生物顕微鏡で見るためのプレパラートの作り方を教わった。採取したもので作り、実際に顕微鏡を覗き、細毛体や胞子を見て、 図鑑と合わせて同定をする作業を行う。「顕微鏡なんて学生以来!」と皆の表情が楽しそう。

プレパラートで胞子をみる。
キンチャケホコリの細毛体。

子実体そのものを見る実体顕微鏡で、小さな変形菌の世界を覗く人。何やら冬虫夏草のアリタケまで覗く方も!小さな世界に目が向けば、変形菌を探していると冬虫夏草もよく見つかるものだ。

顕微鏡をのぞいたり、テラリウムを作ったり。
テラリウム作り。

そして粘菌テラリウムを作る。ワイングラスに濾紙をひき、その上に枯れ枝を並べる(枯れ枝から変形体が出てくることが狙い)。そこに苔や変形菌やキノコや紅葉した落ち葉に、冬虫夏草も入 れたり。それぞれの感性の見せ所。

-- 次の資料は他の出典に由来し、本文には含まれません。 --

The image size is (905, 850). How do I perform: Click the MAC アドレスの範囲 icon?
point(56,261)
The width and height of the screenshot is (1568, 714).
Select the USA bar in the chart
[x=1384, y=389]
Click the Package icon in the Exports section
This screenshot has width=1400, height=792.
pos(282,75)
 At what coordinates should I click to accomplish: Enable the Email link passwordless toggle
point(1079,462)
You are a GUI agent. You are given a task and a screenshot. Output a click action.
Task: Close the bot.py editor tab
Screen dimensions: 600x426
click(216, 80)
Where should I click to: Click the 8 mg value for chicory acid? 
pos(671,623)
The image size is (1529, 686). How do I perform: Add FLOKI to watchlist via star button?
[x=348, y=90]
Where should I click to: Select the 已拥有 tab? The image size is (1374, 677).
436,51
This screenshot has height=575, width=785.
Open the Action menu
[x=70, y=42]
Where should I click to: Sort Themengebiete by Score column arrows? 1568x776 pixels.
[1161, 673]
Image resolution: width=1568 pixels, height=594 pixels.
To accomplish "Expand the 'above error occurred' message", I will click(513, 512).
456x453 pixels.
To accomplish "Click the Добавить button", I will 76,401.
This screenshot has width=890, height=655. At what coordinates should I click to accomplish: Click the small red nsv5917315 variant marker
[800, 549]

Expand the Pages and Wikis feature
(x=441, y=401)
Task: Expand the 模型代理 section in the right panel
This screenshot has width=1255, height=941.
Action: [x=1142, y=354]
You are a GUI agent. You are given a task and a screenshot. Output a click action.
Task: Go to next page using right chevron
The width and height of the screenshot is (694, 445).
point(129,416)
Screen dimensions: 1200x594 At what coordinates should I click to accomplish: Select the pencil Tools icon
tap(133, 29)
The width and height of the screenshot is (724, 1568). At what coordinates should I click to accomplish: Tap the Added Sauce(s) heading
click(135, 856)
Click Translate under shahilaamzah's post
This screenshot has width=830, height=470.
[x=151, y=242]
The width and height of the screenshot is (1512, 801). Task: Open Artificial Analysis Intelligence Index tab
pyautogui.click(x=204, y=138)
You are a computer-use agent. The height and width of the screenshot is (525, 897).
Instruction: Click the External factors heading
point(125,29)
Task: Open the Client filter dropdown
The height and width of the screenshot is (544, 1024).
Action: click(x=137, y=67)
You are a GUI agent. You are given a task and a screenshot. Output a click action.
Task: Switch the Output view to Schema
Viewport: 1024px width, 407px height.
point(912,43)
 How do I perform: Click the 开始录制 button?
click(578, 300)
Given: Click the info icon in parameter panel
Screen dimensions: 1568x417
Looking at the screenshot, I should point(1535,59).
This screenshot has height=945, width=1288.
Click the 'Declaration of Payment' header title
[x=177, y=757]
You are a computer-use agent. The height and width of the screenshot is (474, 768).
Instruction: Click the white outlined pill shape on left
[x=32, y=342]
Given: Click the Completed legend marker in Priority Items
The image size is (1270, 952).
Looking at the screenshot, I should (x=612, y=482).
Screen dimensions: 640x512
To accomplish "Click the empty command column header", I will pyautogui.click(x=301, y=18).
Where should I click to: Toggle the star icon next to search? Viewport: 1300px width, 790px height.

23℃で3ヶ月ほどすると変形体が出てくる確率は 50%。子実体になる確率は 35%。そして、ブナよりミズナラの枯れ枝が出やすいこと、桜がいちばん出やすいことも前日に学んだ。

できた粘菌テラリウムを並べて撮影。

2日間、寿庵で夜を共に過ごし、多くの話題でコミュニケーションしあった参加者 11 名と高橋先生と、わたし立石。参加前と参加後ではいかがでしたか?この時期は森の中で見つかる変形菌も、夏は家の庭でも見つかることがある。今まで目に止めることもな かっただろう場所に、このような世界があること。それらがあることで世界が作られていることが少しでも伝われば、今回の観察会を催したことの意義になったのではないかな。と思っています。参加者の皆さん、そして、寿庵の矢田さん。参加してくださり、ありがとうございました。

報告は、立石さんからでした。ありがとうございます。
先日、勉強会の後に「気づくこと」としてNoteを書きました。ただ山に登るために大山に来る…のではなく、いろいろと知って森のいろんなことを吸収してほしいって思います。寿庵では様々な勉強会をガイドさんとともに行っています。いろんな目線で大山を楽しんでほしい!これからもいろいろな勉強会やクラブを通じ、大山ファンを増やす活動をしていきたいです。